For a more comprehensive review of learning, see the lecture supplement on Learning.

Traditionally, learning has been defined as a relatively permanent change in behavior that occurs as a result of experience.  Early investigators -- Pavlov and Thorndike, Watson and Skinner -- construed learning as conditioning -- the formation of associations between environmental stimuli and organismal responses to them.  However, the cognitive revolution in psychology has led to a reconstrual of learning as a relatively permanent change in knowledge that occurs as a result of experience – declarative and procedural knowledge that the organism will subsequently use for its own purposes in predicting and controlling environmental events.  Thus, in classical conditioning the organism forms expectations concerning the likely consequences of events, and in instrumental conditioning the organism forms expectations concerning the likely consequences of its own behaviors.  How this knowledge translates into behavior is another matter.  In any case, the change in behavior is a publicly observable reflection of the change in knowledge.

In addition to classical and instrumental conditioning, researchers have studied a variety of other forms of learning -- including, but not limited to, the following.

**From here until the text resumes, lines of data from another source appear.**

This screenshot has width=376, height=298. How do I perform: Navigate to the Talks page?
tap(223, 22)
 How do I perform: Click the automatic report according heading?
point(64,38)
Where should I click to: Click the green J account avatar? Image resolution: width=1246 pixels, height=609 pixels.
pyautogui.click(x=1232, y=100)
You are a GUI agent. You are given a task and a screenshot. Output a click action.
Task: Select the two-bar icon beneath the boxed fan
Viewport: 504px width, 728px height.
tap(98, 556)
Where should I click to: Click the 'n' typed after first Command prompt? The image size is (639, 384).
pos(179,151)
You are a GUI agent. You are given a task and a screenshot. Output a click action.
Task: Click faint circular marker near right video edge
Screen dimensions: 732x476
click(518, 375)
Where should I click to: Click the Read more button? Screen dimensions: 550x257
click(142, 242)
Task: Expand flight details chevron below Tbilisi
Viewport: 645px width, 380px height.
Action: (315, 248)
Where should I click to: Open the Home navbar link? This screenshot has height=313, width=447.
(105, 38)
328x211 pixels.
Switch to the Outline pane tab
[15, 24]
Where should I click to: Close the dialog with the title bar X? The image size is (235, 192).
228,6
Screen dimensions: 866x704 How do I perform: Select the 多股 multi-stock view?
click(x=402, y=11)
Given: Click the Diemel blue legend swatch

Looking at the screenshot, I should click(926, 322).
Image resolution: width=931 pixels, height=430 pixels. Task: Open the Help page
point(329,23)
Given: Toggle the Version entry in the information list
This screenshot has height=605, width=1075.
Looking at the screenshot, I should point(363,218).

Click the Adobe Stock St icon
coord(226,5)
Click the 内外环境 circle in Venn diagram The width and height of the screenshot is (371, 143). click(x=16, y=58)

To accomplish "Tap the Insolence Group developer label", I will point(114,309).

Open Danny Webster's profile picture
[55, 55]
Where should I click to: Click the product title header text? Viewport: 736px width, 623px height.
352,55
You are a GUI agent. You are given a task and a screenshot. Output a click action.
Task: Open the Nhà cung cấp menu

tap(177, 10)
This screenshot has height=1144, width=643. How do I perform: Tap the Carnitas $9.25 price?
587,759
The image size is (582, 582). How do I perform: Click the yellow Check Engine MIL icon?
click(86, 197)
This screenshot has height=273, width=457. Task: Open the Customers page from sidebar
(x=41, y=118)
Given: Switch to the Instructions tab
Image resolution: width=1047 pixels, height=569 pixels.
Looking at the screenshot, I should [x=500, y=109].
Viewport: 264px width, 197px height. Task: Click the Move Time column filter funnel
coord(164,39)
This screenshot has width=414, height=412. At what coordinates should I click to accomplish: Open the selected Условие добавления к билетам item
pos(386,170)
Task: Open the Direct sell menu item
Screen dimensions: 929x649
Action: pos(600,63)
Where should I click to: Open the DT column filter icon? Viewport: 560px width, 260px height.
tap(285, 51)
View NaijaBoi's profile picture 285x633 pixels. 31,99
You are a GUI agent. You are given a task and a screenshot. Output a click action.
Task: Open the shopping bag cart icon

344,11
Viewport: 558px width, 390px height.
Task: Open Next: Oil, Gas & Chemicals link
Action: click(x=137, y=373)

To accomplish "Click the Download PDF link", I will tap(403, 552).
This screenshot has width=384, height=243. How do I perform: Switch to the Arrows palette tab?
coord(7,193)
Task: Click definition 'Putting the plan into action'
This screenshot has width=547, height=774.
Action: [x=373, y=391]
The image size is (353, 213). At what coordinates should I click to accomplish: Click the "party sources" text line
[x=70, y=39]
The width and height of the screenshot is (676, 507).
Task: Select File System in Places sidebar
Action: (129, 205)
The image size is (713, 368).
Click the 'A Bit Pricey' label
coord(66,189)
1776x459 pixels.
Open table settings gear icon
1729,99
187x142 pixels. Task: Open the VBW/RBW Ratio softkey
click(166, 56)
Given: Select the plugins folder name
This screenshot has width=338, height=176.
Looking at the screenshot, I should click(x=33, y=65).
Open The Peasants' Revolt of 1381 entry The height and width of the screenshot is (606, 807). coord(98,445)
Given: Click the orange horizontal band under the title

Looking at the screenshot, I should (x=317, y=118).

At least in the case of humans (and certainly other primates, probably other mammals, perhaps other vertebrates, and maybe some invertebrates) this cognitive emphasis on individuals acquiring knowledge to help them predict and control events in the world implied that learning was a conscious activity.  This is also true of perceptual learning, which occurs more rapidly with active than passive movements of the observer.  And its emphasis on the role of observing, modeling, and teaching – not to mention the fact that civilization has created institutions to support these activities -- marks social learning, too, as a conscious act of mind.  Nevertheless, it is also true that some organisms, like the sea mollusk aplysia, can learn even though they probably do not have enough neurons, much less a cerebral cortex, to support consciousness.  Even in humans, who have a capacity for consciousness, it has long been evident that some learning can take place unconsciously (Adams, 1957; Razran, 1961).


Varieties of Implicit Learning

In point of fact, the concept of implicit learning was introduced into the psychological literature well before that of implicit memory.  

ReberImplicitLearning.jpg (56346 bytes)In a pioneering series of experiments, Reber asked subjects to memorize lists of letter strings, each of which had been generated by a Markov-process artificial grammar – a set of rules that specified what letters could appear in the string, and in what order.  Over trials, the subjects found it easier to memorize grammatical strings, compared to random strings, indicating that their learning was exploiting the grammatical structure.  Moreover, when presented with new strings, subjects were able to distinguish between grammatical and non-grammatical strings at levels significantly better than chance, indicating that they had acquired some knowledge of the grammar.  Yet when queried, the subjects were unable to specify the grammatical rule itself.  They had learned the grammar, and this knowledge had guided their behavior, but they were not aware that they had learned anything, and they were not aware of what they had learned (Reber, 1967, 1993).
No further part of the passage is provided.